Holmes had a way of putting anyone at ease. He used this ability to lure in young attractive women and make them disappear. Larson once again did an excellent job at giving the reader an idea of the pure evil inside this man. The sections of the book relating the story of Dr. Holmes are fascinating, particularly the last section of the book which follows that story arc to its conclusion.

Though both the story of the fair and the murderer are interesting, it is the tale of the devil that particularly pulled me in. There is something about evil that fascinates people. We are left to wonder how someone can be so full of malice, so heartless and beyond feeling. As the book wound up the story of Dr. Holmes I was unable to put it down.

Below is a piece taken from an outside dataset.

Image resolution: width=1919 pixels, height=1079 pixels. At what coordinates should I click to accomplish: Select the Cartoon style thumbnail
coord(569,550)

This is a wonderfully written book about a period in American history that is not much discussed today but which had a tremendous impact on the nation. It is highly recommended, particularly to anyone interested in American history. I have a new found desire to visit Chicago to see the place where this occurred.

Rating: 4.5



  1. Nice review, Matt. That was one of my favorites from last year. It led me to read Thunderstruck, in which he ties together the stories of Marconi and an English wife murderer. That one didn’t work quite as well for me, but you might want to take a look at it.

  2. Glad you liked this Matt, I thought this was a terrific book. And Chicago is a wonderful city ( I lived there for 5 years after college) – I definitely recommned a visit.

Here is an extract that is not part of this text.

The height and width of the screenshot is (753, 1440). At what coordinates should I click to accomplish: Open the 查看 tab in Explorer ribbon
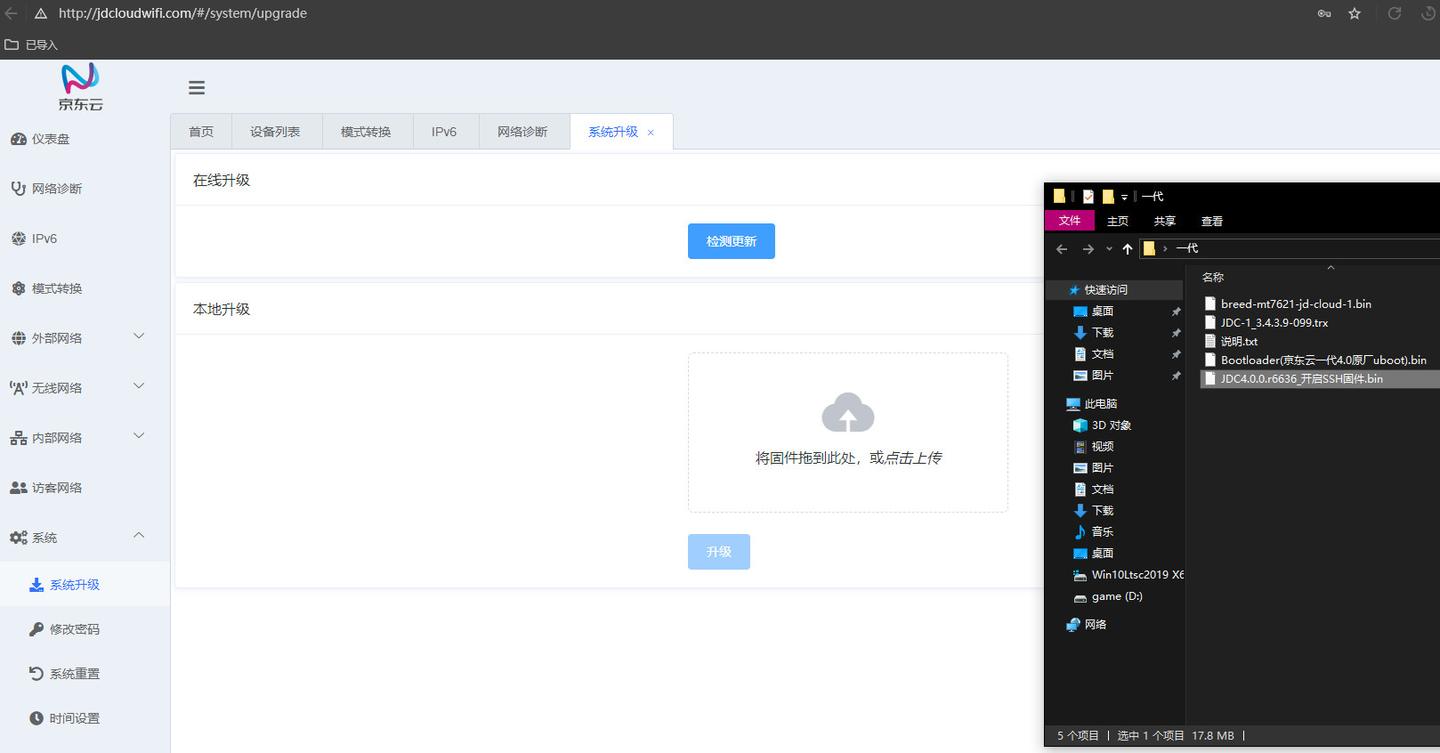tap(1211, 221)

  3. I remember enjoying this book, but that something was off about the writing. Don’t remember what exactly. The murderer story line also creeped me out a little too much; he made him pure evil. So I think the book just made me uncomfortable; while that’s a good thing, in that he achieved his objective, it made the book a less than favourite.

  4. Sam Houston – I’ve read a few things about Thunderstruck, the consensus seems to be that it’s not as good, but still decent. I’ve thought about taking a look at some of his older books too.

    Tara – One day I’ll make it to Chicago. I’m not sure when though.

    Eva – I would have to pause occasionally while reading it to think about just how terribly evil the murderer was. He was certainly creepy, particularly how he was able to pull people in. I wish you remembered what you thought was off about the writing, I’m curious to see how it compares to my thoughts.

  5. Hi, Matt. The August post is fine from my end, so I added the link for you. Hope you don’t mind.

    Glad you enjoyed this book. I liked it, but not as much as you. 🙂

  6. Hear by way of the Non-Fiction five Challenge. I am looking forward to reading this book. I lecture about the ‘criminal mind’ in my psychology classes and always love to have ‘real life’ examples from which to draw from. Thanks..this goes on my list.

  7. oops, I meant HERE 😉

  8. Joy – Thanks, I’m not sure why it wasn’t working for me.

    Danielle B. – I think this H.H. Holmes would be a perfect example for your class. And it sounds like an interesting class!

  9. Ohhh, I loved this book and like you couldn’t wait to get to the parts about Holmes. I recently read Thunderstruck, but it didn’t have the same type of appeal but was still good. Great review!

  10. Trish – It seems to be a consensus that Thunderstruck is good but not as good as The Devil in the White City.

  11. Oh, I just got this from Bookmooch last week and I couldn’t wait to finish Manhunt before I started this one (I figure I should read one historical nonfiction book at a time). Luckily I finished Manhunt a few days ago, so I get to start Devil in the White City tomorrow. Yeah!

  12. J.S. Peyton – I hope you like it and I’ll be looking for your thoughts on it.

  13. This is one of the best books I have ever read. I could not put it down. The struggles to acomplish the construction of the Fair (I have an architectural background) and the unraveling of the Holmes case was a brillant depiction. Thanks Mr. Larson!